Overall, high hopes are associated with the use of artificial intelligence: AI-based medical (cancer) diagnostics, for example, promise major advances in the health sector and in road traffic a reduction in accidents or traffic jams could lead to a lower number of road deaths on the one hand and to a lower number on the other Lead to environmental pollution. The way we work also seems to be facing disruptive changes: AI could relieve workers of dangerous and monotonous work.

On the other hand, technology-critical skeptics warn against the use of AI with dystopian forecasts for the future and the resulting supposed takeover of power by a superintelligence or singularity. Even Stephen Hawking and tech visionary Elon Musk have warned of the threat posed by AI. However, it should be noted that such fears relate far less to (weak) AI systems that have existed to date.

A balanced debate in which the (possible) advantages and disadvantages of the development and implementation of AI can be discussed transparently and in an informed manner is essential. Ultimately, the goal of all AI systems should be to create social, cultural and economic added value and thus contribute to the well-being of people. Artificial intelligence should provide intelligent support to people in everyday life and at work where it makes sense and should take on unpleasant or dangerous work without making people superfluous. The result: More time and resources to devote yourself to creative or emotionally and socially valuable tasks that make people happy and that create meaning and added value in society, business and culture.

Ethics and AI: what is artificial intelligence allowed (not) to do?

Artificial intelligence is increasingly permeating our everyday life; and with it the question of ethical and social responsibility. Already today algorithms decide which messages the reader gets and which products the consumer gets displayed. Most of them are neither aware of nor understandable on what basis and by what technological mechanisms these decisions are made. It also becomes problematic when an AI system makes incorrect or even discriminatory decisions or when the possibilities of AI for control, monitoring and interference with the private sphere of citizens, for example by their governments, are abused. The general and very prominent question therefore arises as to what artificial intelligence is allowed to do and what is not.

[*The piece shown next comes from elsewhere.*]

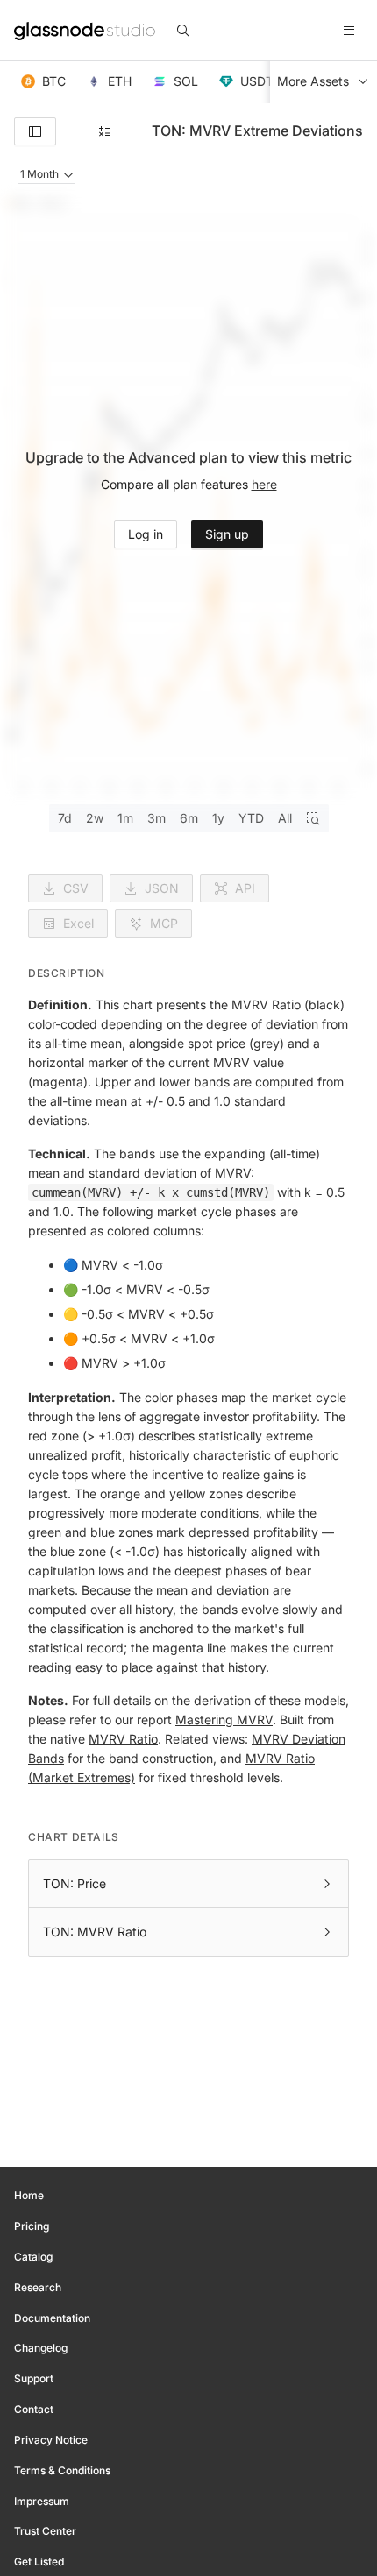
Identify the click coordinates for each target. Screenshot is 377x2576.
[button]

The European Commission was the first international institution to address these issues and to set down criteria for the development and application of trustworthy AI on the basis of the EU Charter of Fundamental Rights and under the title “Ethics Guidelines for Trustworthy AI”. Four subject areas were defined as decisive for a “Trustworthy AI”: Fairness, transparency & traceability, responsibility and value orientation.

Multilateral cooperation between business, politics and society is essential in order to guarantee sustainable technological progress based on standards geared to the common good. After all, artificial intelligence holds the greatest potential of our time - for economic growth, health research, the environment and our everyday lives.


Programming artificial intelligence

From an IT perspective, the programming of AI-based software technologies is a kind of supreme discipline. However, the tools that are helpful for developing Artificial Intelligence are in many cases freely available to the public. The easy-to-read programming language Python is of particular relevance; Their programming libraries, which are freely accessible on the web, enable the evaluation of large amounts of data and are therefore predestined for machine learning. Professional developers trust Tensorflow, an end-to-end open source platform for machine learning, which is also behind Google applications, among other things. Tensorflow was originally programmed by the Google Brain team for internal purposes, but was later published freely accessible under an Apache-2 open source license.